> **Source extract**
Four Russian nationals have been charged by the US Department of Justice in relation to hacking campaigns that targeted energy companies around the world, while working for the Russian government.
Two indictments allege that the four engaged in major hacking campaigns against critical infrastructure worldwide between 2012 and 2018, targeting thousands of computers, at hundreds of organisations, in approximately 135 countries.
According to a now-unsealed June 2021 indictment, 36-year-old computer programmer Evgeny Viktorovich Gladkikh, is alleged to have installed backdoors and launched malware attacks designed to compromise the safety of energy facilities - "designed to enable future physical damage with potentially catastrophic effects."
Gladkikh, a Russian Ministry of Defense research institute employee, and two co-conspirators, are said to have targeted an oil refinery between May and September 2017, installing the Triton malware on a safety system. Triton was designed to prevent the refinery's safety systems from operating properly, allowing potentially catastrophic damage to be caused.
The malware was designed to give the attackers complete control of infected systems, and could have resulted in the release of toxic gas or an explosion - causing physical damage to the facility and loss of life.
However, a fault in the malware's deployment resulted in the safety systems at the refinery automatically initiating emergency shutdowns of its operations.
Although unnamed in the indictment, the target has been identified as the Petro Rabigh refinery complex in Saudi Arabia.
Subsequent unsuccessful attacks targeted the computers of a US company managing similar critical infrastructure in the United States.

> **Provided records**

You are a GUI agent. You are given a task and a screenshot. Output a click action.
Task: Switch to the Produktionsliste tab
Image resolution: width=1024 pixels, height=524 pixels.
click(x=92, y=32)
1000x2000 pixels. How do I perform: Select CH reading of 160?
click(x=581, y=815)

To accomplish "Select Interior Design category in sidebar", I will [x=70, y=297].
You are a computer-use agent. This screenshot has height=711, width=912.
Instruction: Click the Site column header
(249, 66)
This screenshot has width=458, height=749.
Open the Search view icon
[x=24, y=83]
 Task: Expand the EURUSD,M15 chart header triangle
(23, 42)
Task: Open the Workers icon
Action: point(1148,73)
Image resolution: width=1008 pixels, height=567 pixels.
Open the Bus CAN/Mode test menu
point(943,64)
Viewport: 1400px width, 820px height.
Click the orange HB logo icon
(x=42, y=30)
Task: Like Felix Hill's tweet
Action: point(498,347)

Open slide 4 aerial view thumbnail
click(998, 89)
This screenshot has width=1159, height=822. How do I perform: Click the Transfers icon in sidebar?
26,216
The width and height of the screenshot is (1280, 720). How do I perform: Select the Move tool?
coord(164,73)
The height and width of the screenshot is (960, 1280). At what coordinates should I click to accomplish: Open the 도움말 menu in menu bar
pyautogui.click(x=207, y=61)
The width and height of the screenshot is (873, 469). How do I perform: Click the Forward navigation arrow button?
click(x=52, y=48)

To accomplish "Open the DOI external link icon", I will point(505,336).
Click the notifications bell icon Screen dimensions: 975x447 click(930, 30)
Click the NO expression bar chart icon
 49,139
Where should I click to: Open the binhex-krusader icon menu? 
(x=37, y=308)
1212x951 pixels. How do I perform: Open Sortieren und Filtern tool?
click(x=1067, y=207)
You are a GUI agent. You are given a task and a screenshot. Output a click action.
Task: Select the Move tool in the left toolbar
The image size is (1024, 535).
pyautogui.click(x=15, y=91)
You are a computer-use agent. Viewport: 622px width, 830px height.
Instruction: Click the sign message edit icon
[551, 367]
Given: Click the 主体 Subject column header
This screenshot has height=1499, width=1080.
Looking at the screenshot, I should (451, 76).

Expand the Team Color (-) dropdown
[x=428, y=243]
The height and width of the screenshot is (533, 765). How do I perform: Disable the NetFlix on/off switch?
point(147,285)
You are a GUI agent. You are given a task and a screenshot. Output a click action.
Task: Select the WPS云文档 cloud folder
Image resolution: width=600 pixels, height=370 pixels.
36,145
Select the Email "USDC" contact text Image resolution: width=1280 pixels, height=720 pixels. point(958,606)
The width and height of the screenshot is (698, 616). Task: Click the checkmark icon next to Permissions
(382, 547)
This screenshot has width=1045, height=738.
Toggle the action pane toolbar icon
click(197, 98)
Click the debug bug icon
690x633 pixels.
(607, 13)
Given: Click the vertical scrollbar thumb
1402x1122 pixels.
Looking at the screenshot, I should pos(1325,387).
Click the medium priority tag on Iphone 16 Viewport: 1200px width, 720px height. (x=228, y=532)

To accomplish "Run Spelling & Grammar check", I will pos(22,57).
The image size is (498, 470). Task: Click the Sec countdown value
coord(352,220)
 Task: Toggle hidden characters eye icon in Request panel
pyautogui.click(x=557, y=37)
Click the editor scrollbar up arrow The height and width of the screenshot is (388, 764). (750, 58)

> **Problems to work on**
[1] According to the hacking charges report, what results could the malware have caused? List each one.
[2] Please print the passage from the hacking charges report starting at "The malware was" and ending at "loss of life.".
[3] Carry on the hacking charges report from its last sentence.
The entries have nothing to do with the hacking charges report.

> **Responses to the exercise**
[1]
- the release of toxic gas
- an explosion
- physical damage to the facility
- loss of life

[2]
The malware was designed to give the attackers complete control of infected systems, and could have resulted in the release of toxic gas or an explosion - causing physical damage to the facility and loss of life.

[3]
The second indictment, dated August 2021, charges three officers of Russia's FSB with a supply-chain attack known as "Dragonfly" that installed the Havex malware, and compromised ICS/SCADA controllers used by oil and gas firms, nuclear power plants, and utility companies around the world.
As the UK Government describes, one of the group's targets in 2017 was the Wolf Creek nuclear power plant in Kansas, which thankfully "failed to have any negative impact."
The three men named in the second indictment - 36-year-old Pavel Aleksandrovich Akulov, Mikhail Mikhailovich Gavrilov, 42, and 39-year-old Marat Valeryevich Tyukov - face multiple charges.
The unsealing of the charges comes as US President Joe Biden has warned about "evolving intelligence" that the Russian government is exploring options for launching hacking attacks against US targets.
Although there is slim chance of any of the four Russian agents being arrested - unless they are foolish enough to leave Russia and enter the United States, or visit a country that has an extradition agreement with America - the unsealing of the indictments is a warning shot to other hacking groups thinking of launching attacks against critical infrastructure.